Please render the records, from their start through the line containing "Action: [x=597, y=110]", as a Markdown table with columns named "Row" and "Entry", numbering each line and skipping blank ones. Leave the pictures out of the table.

**Provided information**
+-------+
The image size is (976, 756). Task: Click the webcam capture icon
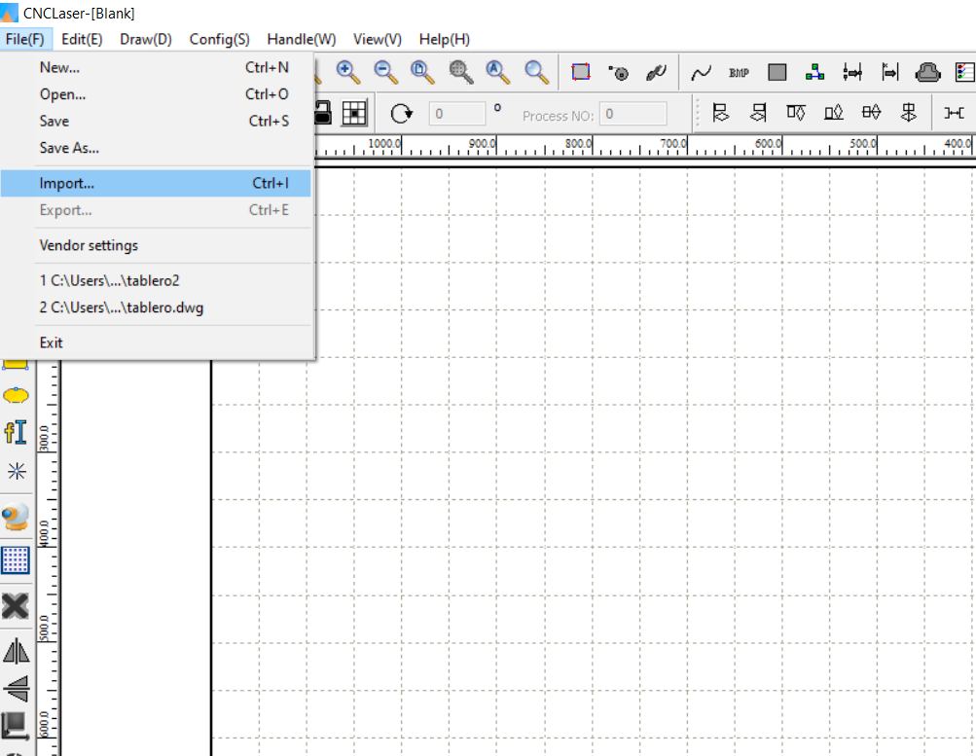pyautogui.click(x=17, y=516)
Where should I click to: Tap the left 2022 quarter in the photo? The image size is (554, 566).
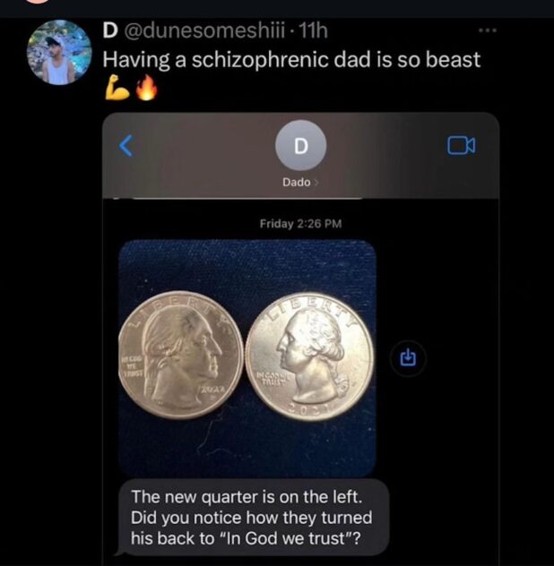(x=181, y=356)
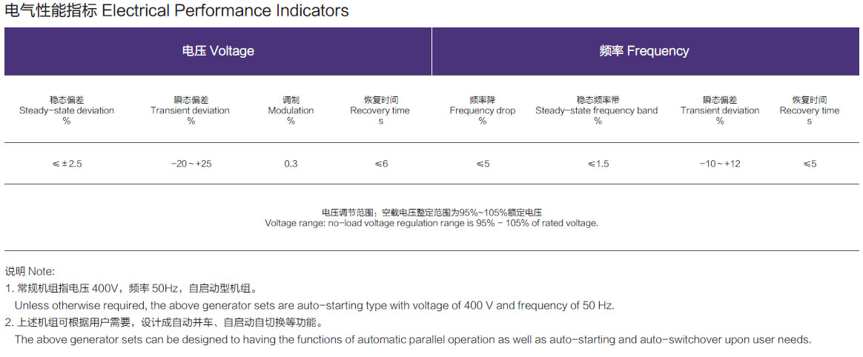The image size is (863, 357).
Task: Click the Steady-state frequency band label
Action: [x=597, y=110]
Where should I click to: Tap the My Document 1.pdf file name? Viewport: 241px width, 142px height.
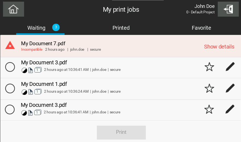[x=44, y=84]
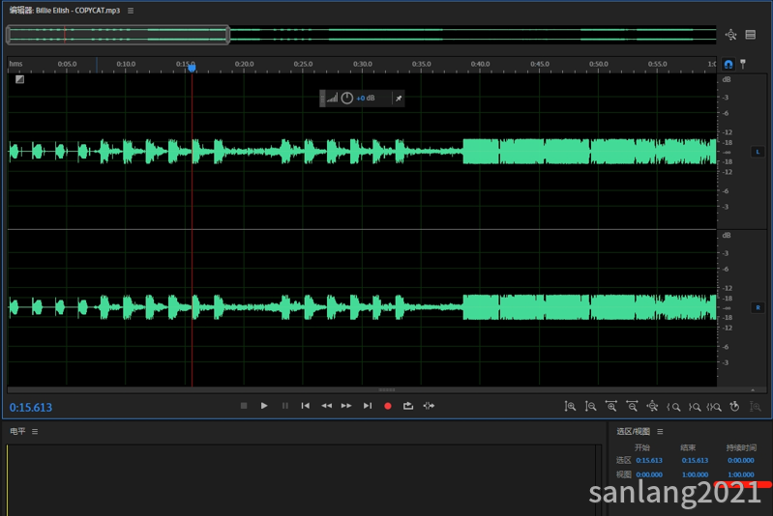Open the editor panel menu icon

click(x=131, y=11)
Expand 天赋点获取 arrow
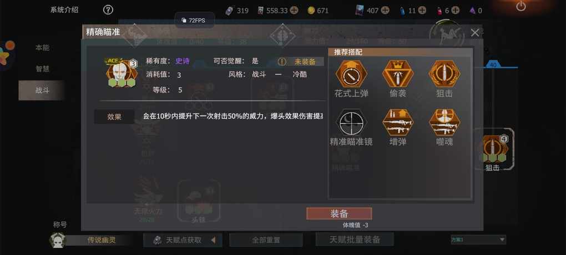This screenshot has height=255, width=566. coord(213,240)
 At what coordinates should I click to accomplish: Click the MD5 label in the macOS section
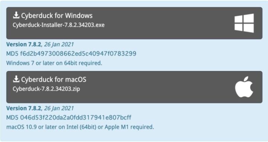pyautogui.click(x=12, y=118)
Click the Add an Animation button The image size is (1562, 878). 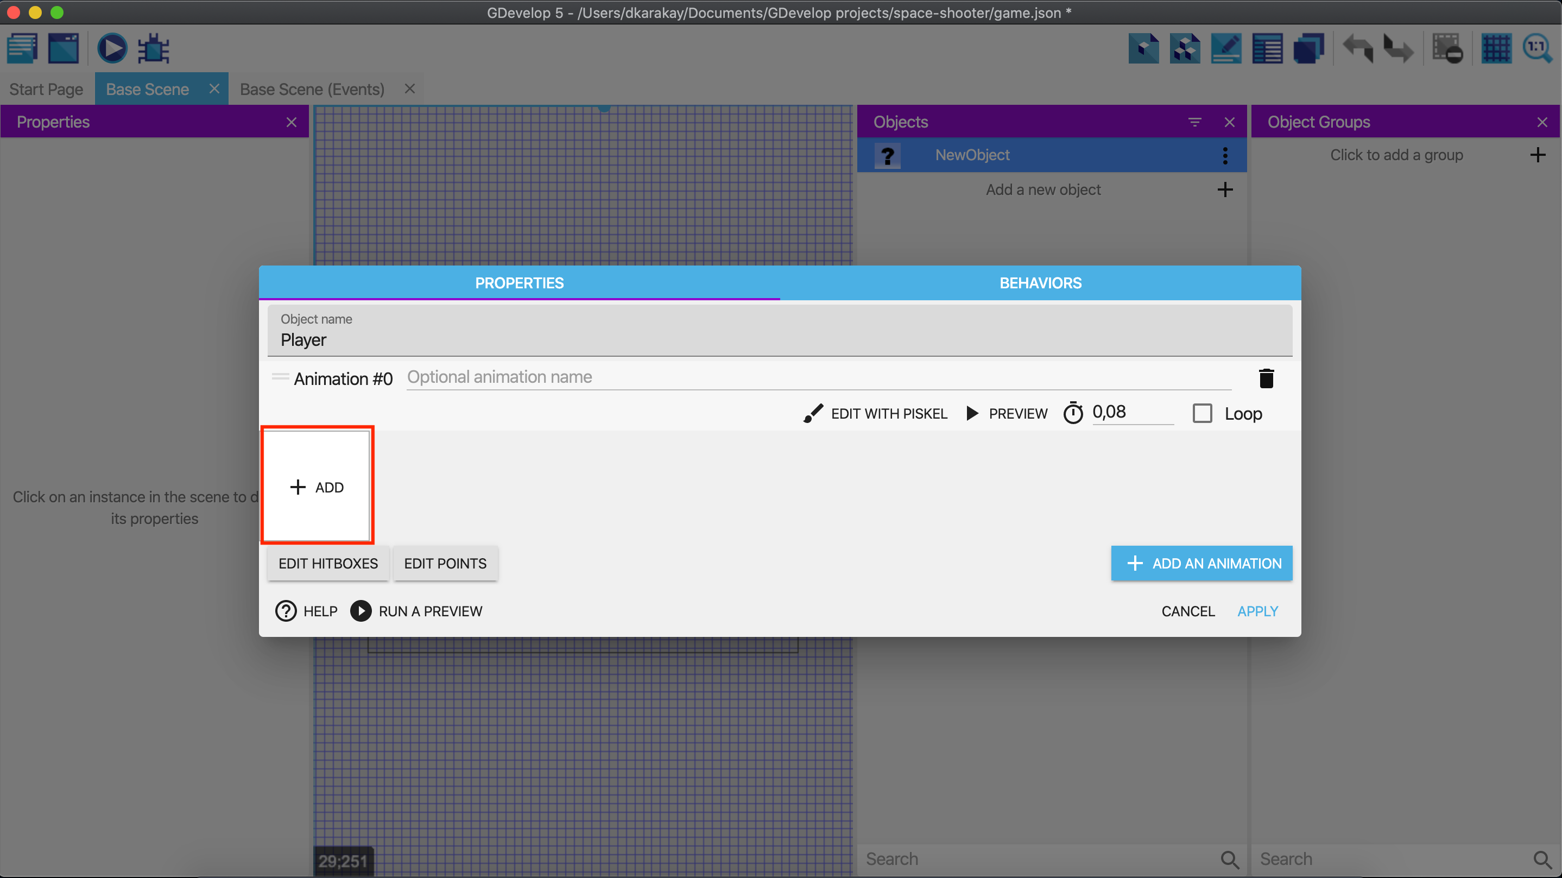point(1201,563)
+-------+
**Finished exercise**
| Row | Entry |
|---|---|
| 1 | The image size is (976, 756). Task: Click the webcam capture icon |
| 2 | pyautogui.click(x=17, y=516) |
| 3 | Where should I click to: Tap the left 2022 quarter in the photo? The image size is (554, 566). |
| 4 | (x=181, y=356) |
| 5 | The image size is (863, 357). |
| 6 | Task: Click the Steady-state frequency band label |
| 7 | Action: [x=597, y=110] |